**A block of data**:

□ □ □ □ □ □ □

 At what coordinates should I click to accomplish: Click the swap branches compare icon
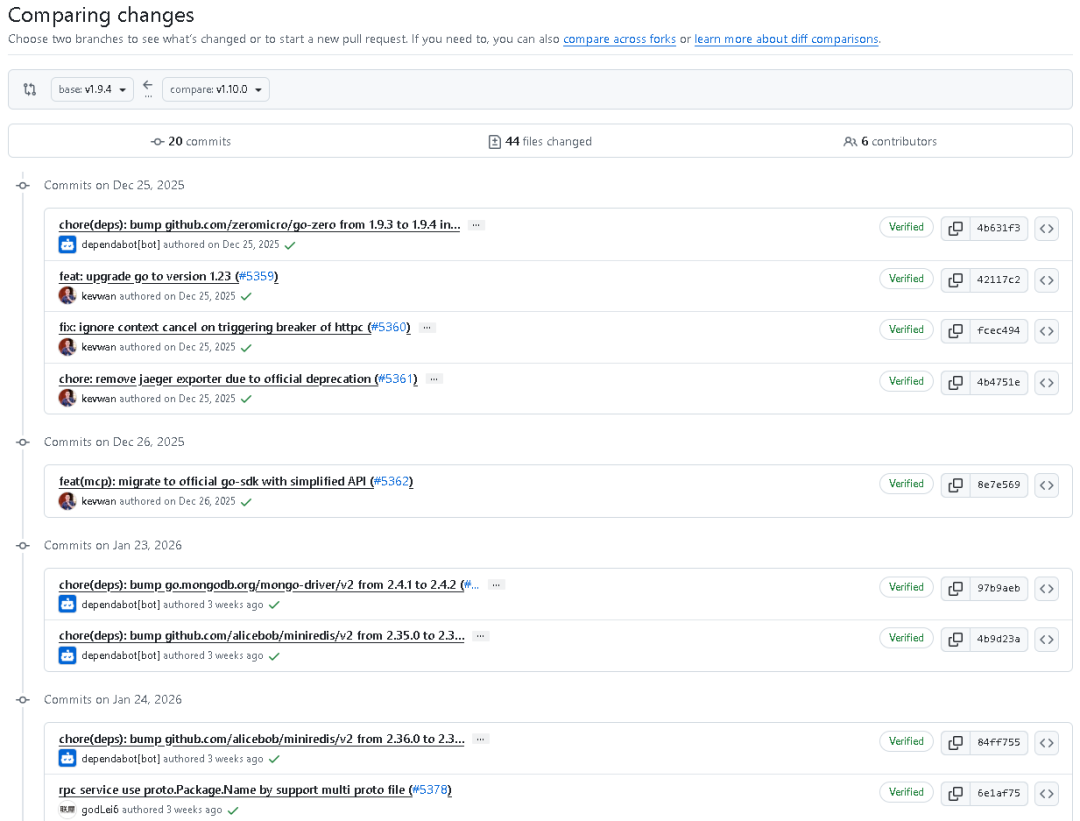[x=30, y=90]
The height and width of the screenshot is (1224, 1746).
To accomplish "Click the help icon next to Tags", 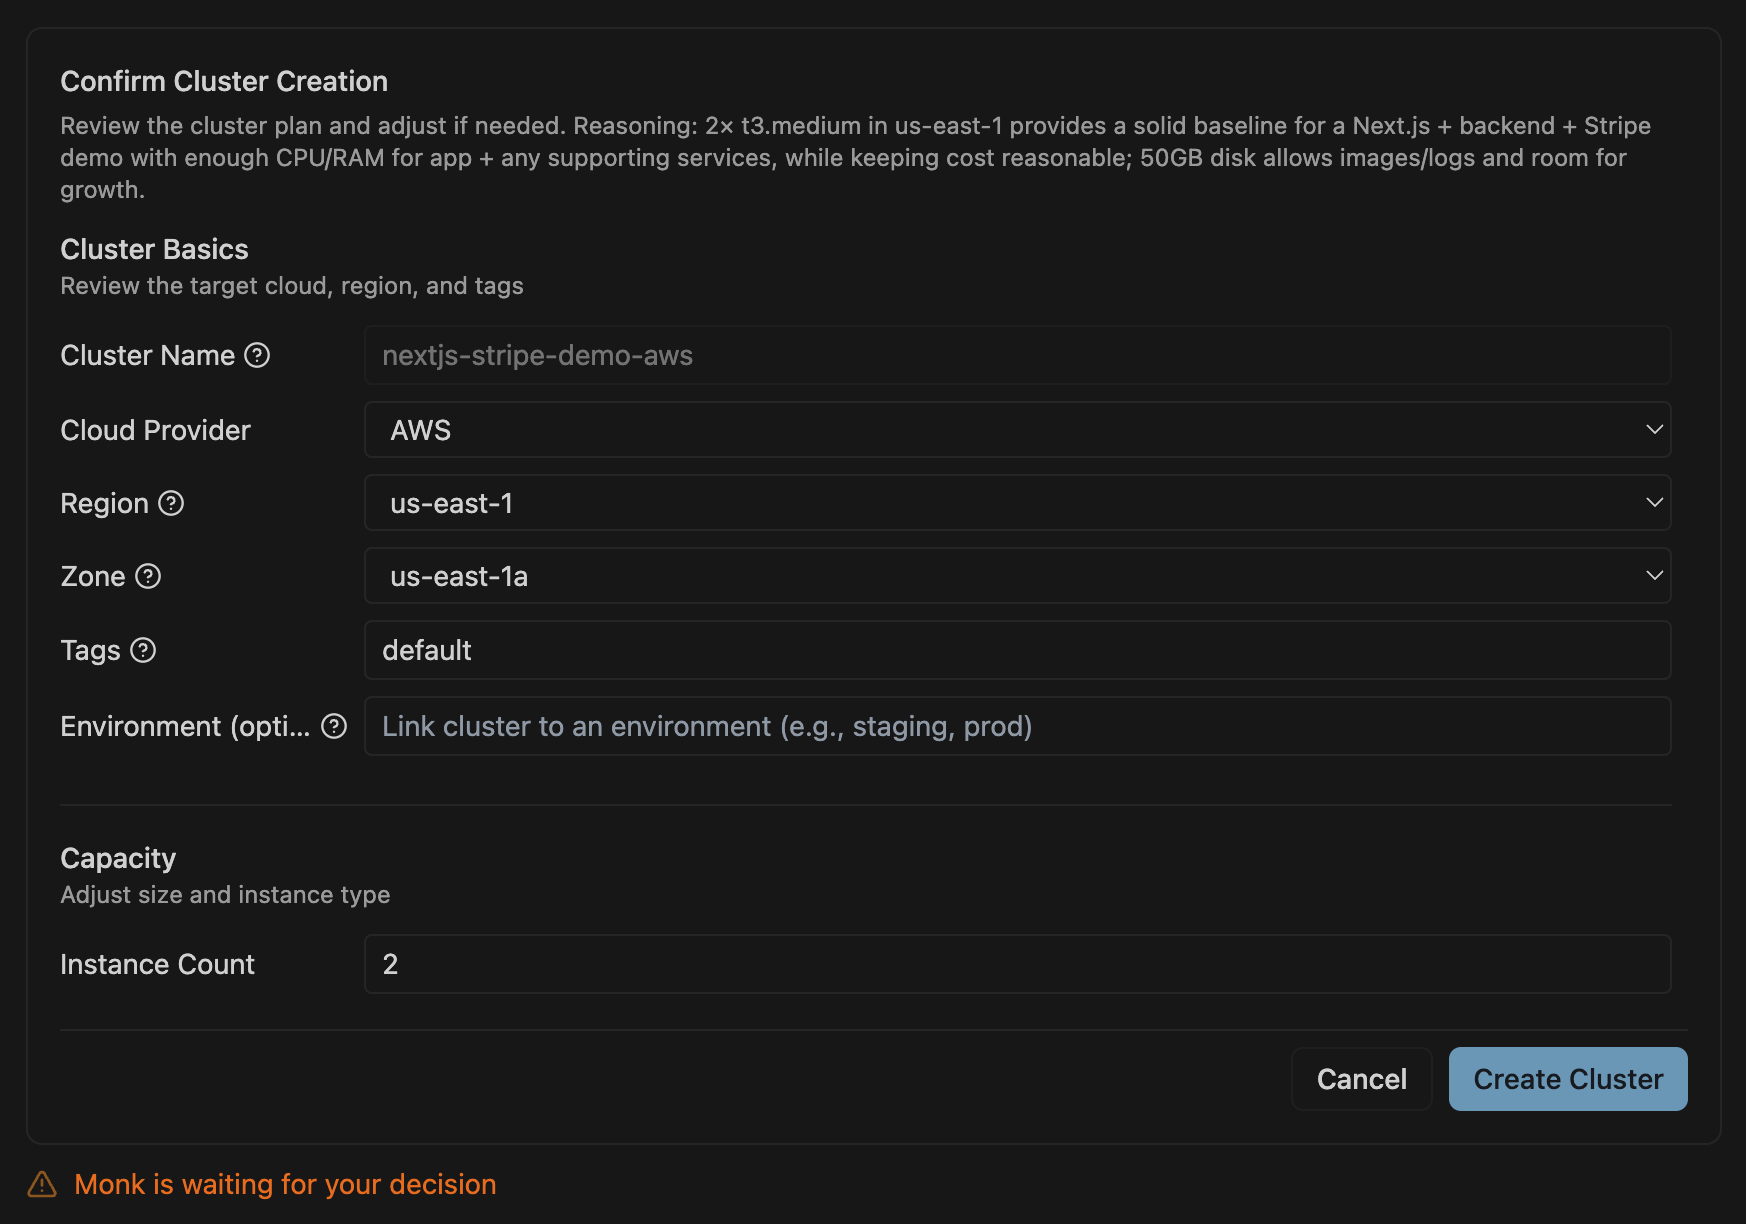I will pos(145,650).
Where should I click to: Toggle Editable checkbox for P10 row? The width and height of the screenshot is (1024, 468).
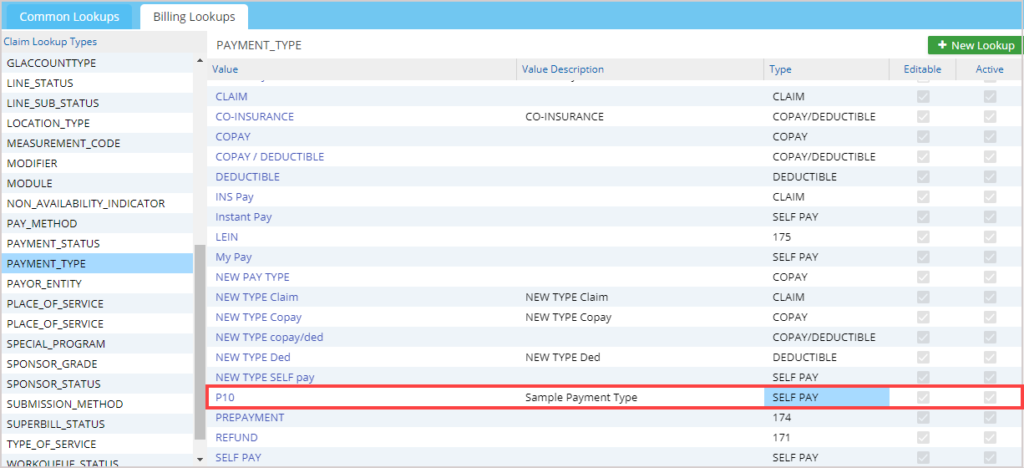click(x=923, y=397)
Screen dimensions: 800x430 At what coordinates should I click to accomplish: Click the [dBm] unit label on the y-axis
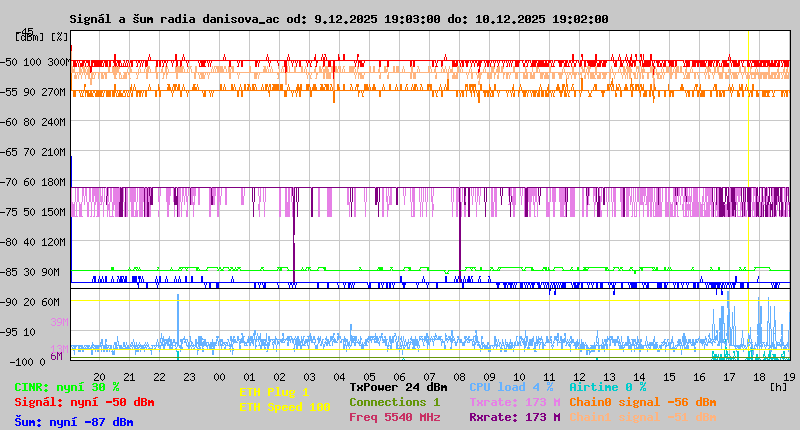click(x=31, y=36)
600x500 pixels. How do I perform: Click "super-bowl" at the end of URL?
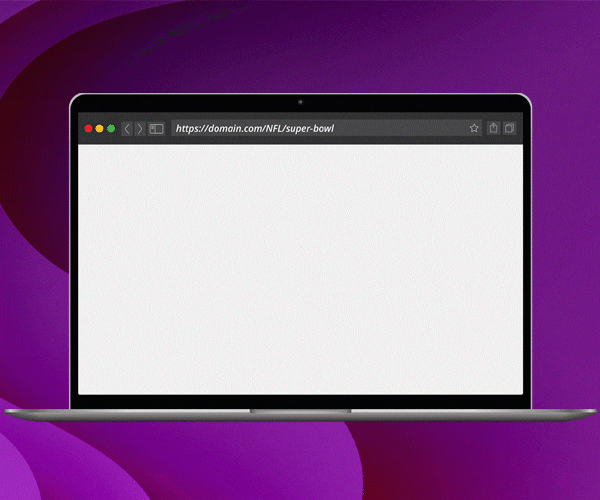311,129
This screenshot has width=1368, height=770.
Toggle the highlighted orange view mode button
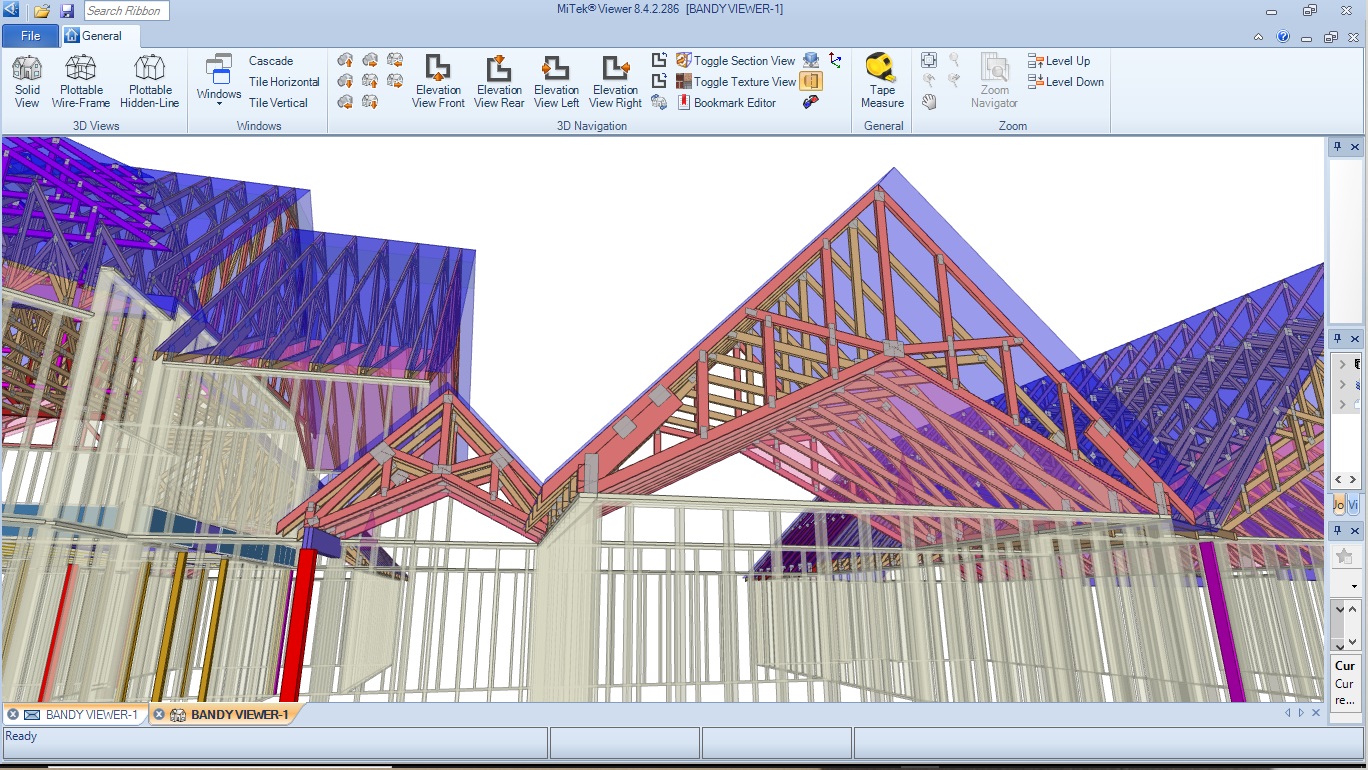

□ □ □ □ □ □ □

**STATED TASK**: Give the lines of the data as a numbered list, from the line containing "Where should I" through the end of the data, skipping blank lines and leaving out the pictures.

**SOLUTION FOR THIS TASK**:
1. Where should I click to: Toggle Editable checkbox for P10 row? The width and height of the screenshot is (1024, 468).
2. click(x=923, y=397)
3. Screen dimensions: 800x430 At what coordinates should I click to accomplish: Click the [dBm] unit label on the y-axis
4. click(x=31, y=36)
5. 600x500 pixels. How do I perform: Click "super-bowl" at the end of URL?
6. 311,129
7. This screenshot has width=1368, height=770.
8. Toggle the highlighted orange view mode button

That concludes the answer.